Pictures aside, the data must be reproduced exactly.

┌─ DATA FOR PROCESSING

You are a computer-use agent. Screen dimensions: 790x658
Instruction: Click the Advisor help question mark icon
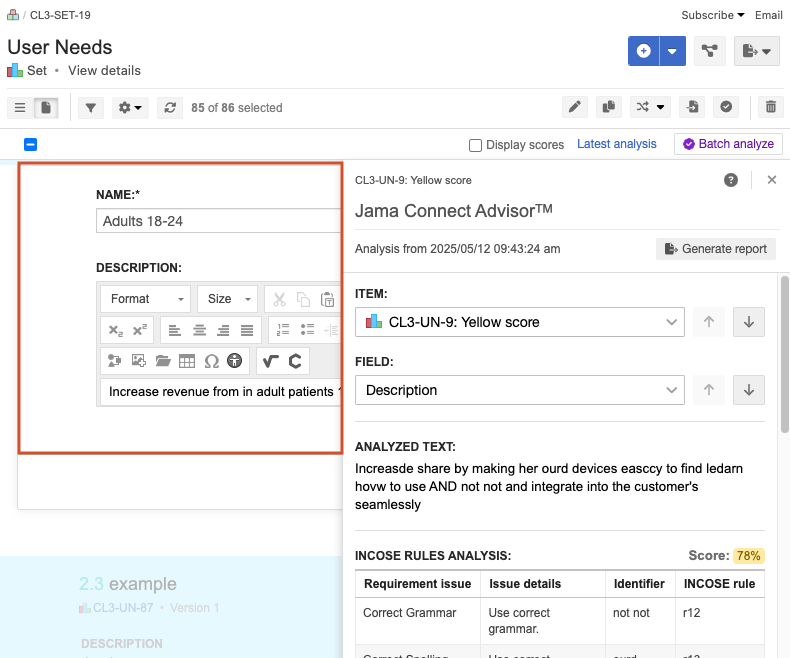point(731,180)
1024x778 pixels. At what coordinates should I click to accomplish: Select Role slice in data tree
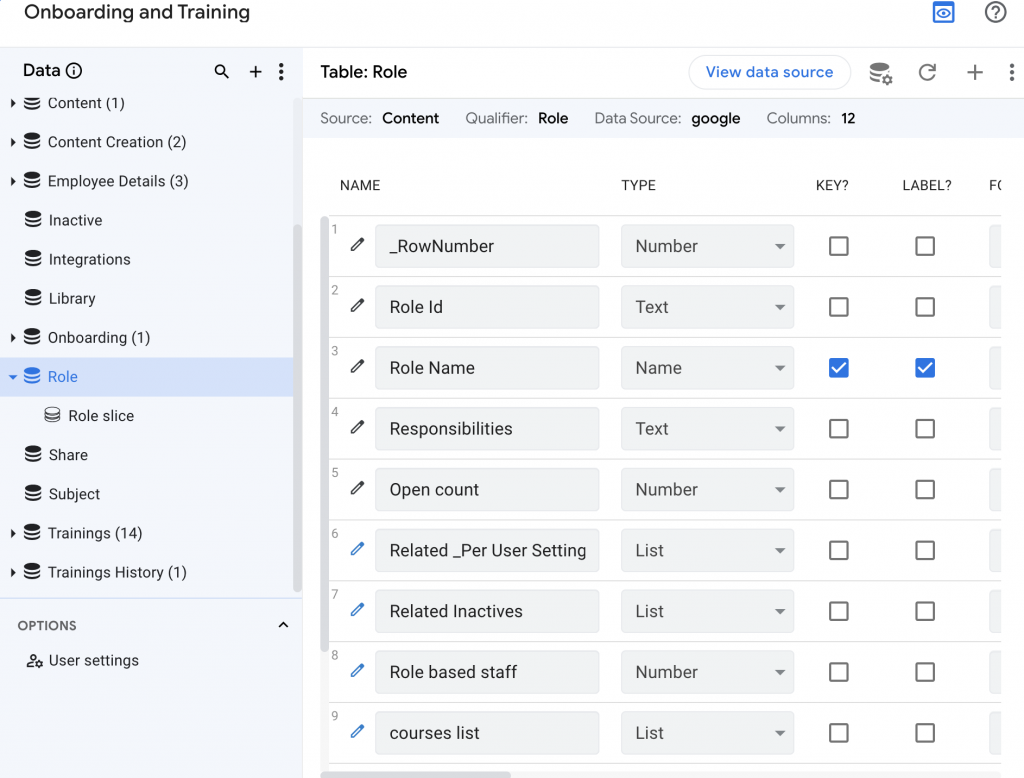100,416
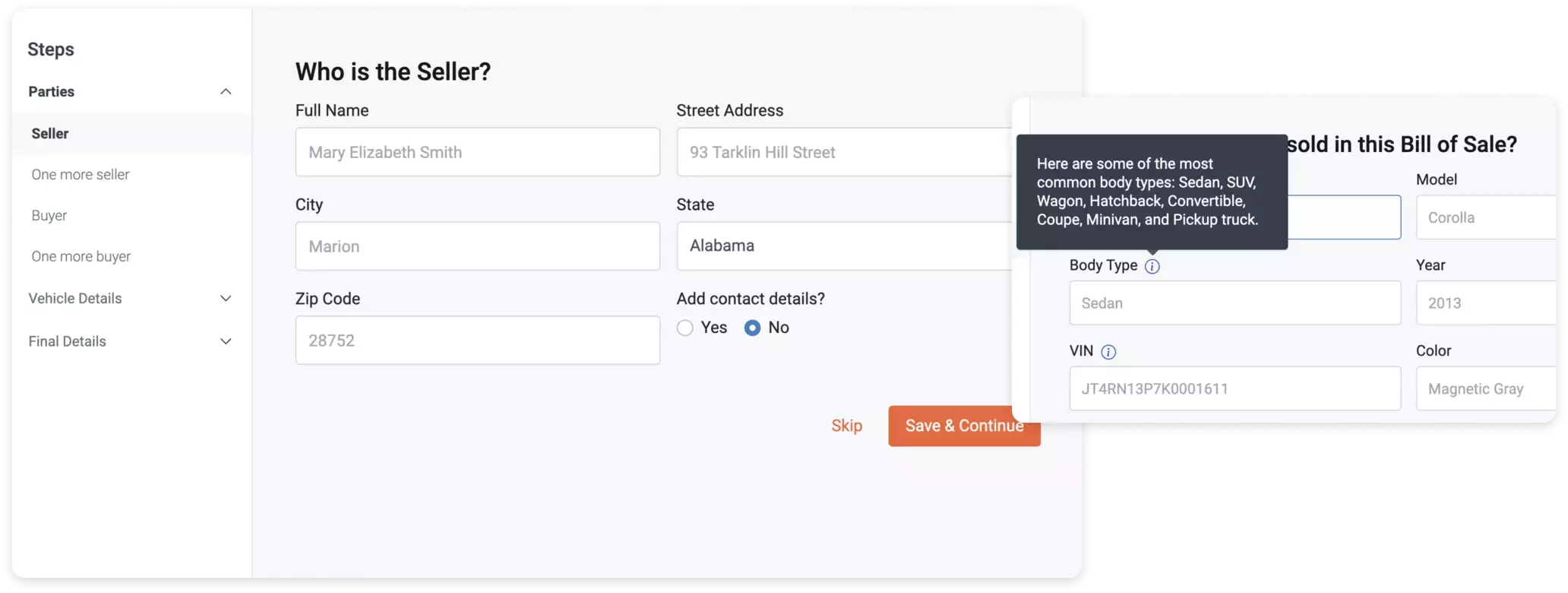Select No for add contact details
The height and width of the screenshot is (593, 1568).
coord(752,328)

└─

§ RESULT FOR THIS TASK:
You are a computer-use agent. Screen dimensions: 790x658
Instruction: Click the Advisor help question mark icon
point(731,180)
1024x778 pixels. At what coordinates should I click to accomplish: Select Role slice in data tree
100,416
Select No for add contact details
The height and width of the screenshot is (593, 1568).
coord(752,328)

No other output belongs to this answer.